- **What you should do**: The records must be returned word for word.
_ _ _ _ _ _ _
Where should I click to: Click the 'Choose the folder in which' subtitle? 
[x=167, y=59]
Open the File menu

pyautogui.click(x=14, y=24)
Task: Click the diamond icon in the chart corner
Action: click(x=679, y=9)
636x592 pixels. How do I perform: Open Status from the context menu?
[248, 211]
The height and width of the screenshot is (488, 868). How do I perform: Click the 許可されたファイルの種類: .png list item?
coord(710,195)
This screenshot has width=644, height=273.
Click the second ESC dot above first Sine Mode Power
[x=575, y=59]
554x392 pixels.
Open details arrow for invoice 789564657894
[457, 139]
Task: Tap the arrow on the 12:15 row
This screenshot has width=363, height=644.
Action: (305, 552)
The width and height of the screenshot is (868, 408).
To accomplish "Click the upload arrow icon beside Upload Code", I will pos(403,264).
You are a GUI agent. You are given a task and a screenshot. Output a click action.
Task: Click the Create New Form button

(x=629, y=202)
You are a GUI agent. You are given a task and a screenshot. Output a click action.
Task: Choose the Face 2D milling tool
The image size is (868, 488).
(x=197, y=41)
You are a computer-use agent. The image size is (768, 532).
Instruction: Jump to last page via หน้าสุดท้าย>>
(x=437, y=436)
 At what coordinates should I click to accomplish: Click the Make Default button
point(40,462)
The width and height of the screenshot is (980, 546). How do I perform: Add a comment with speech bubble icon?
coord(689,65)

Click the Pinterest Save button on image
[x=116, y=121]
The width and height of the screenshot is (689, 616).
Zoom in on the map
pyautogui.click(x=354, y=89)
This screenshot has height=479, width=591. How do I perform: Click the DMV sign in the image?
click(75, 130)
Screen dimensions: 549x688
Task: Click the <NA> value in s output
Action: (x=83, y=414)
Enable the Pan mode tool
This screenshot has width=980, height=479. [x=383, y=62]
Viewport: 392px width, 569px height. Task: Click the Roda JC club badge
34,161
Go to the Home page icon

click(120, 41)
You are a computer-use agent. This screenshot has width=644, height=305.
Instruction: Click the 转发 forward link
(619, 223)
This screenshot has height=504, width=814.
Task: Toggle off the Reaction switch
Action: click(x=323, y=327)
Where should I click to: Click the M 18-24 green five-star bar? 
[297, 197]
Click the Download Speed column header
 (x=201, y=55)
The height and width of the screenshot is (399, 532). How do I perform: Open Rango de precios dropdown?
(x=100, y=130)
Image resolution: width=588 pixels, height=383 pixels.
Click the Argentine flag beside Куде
_ _ _ _ _ _ _
- **Your solution**:
Where should I click to: Click the 'Choose the folder in which' subtitle? 
[x=167, y=59]
Open the File menu

pyautogui.click(x=14, y=24)
Task: Click the diamond icon in the chart corner
Action: click(x=679, y=9)
636x592 pixels. How do I perform: Open Status from the context menu?
[248, 211]
The height and width of the screenshot is (488, 868). How do I perform: Click the 許可されたファイルの種類: .png list item?
coord(710,195)
This screenshot has width=644, height=273.
Click the second ESC dot above first Sine Mode Power
[x=575, y=59]
554x392 pixels.
Open details arrow for invoice 789564657894
[457, 139]
Task: Tap the arrow on the 12:15 row
This screenshot has width=363, height=644.
Action: (305, 552)
The width and height of the screenshot is (868, 408).
To accomplish "Click the upload arrow icon beside Upload Code", I will pos(403,264).
You are a GUI agent. You are given a task and a screenshot. Output a click action.
Task: Click the Create New Form button

(x=629, y=202)
You are a GUI agent. You are given a task and a screenshot. Output a click action.
Task: Choose the Face 2D milling tool
The image size is (868, 488).
(x=197, y=41)
You are a computer-use agent. The image size is (768, 532).
Instruction: Jump to last page via หน้าสุดท้าย>>
(x=437, y=436)
 At what coordinates should I click to accomplish: Click the Make Default button
point(40,462)
The width and height of the screenshot is (980, 546). How do I perform: Add a comment with speech bubble icon?
coord(689,65)

Click the Pinterest Save button on image
[x=116, y=121]
The width and height of the screenshot is (689, 616).
Zoom in on the map
pyautogui.click(x=354, y=89)
This screenshot has height=479, width=591. How do I perform: Click the DMV sign in the image?
click(75, 130)
Screen dimensions: 549x688
Task: Click the <NA> value in s output
Action: (x=83, y=414)
Enable the Pan mode tool
This screenshot has width=980, height=479. [x=383, y=62]
Viewport: 392px width, 569px height. Task: Click the Roda JC club badge
34,161
Go to the Home page icon

click(120, 41)
You are a computer-use agent. This screenshot has width=644, height=305.
Instruction: Click the 转发 forward link
(619, 223)
This screenshot has height=504, width=814.
Task: Toggle off the Reaction switch
Action: click(x=323, y=327)
Where should I click to: Click the M 18-24 green five-star bar? 
[297, 197]
Click the Download Speed column header
 (x=201, y=55)
The height and width of the screenshot is (399, 532). How do I perform: Open Rango de precios dropdown?
(x=100, y=130)
Image resolution: width=588 pixels, height=383 pixels.
Click the Argentine flag beside Куде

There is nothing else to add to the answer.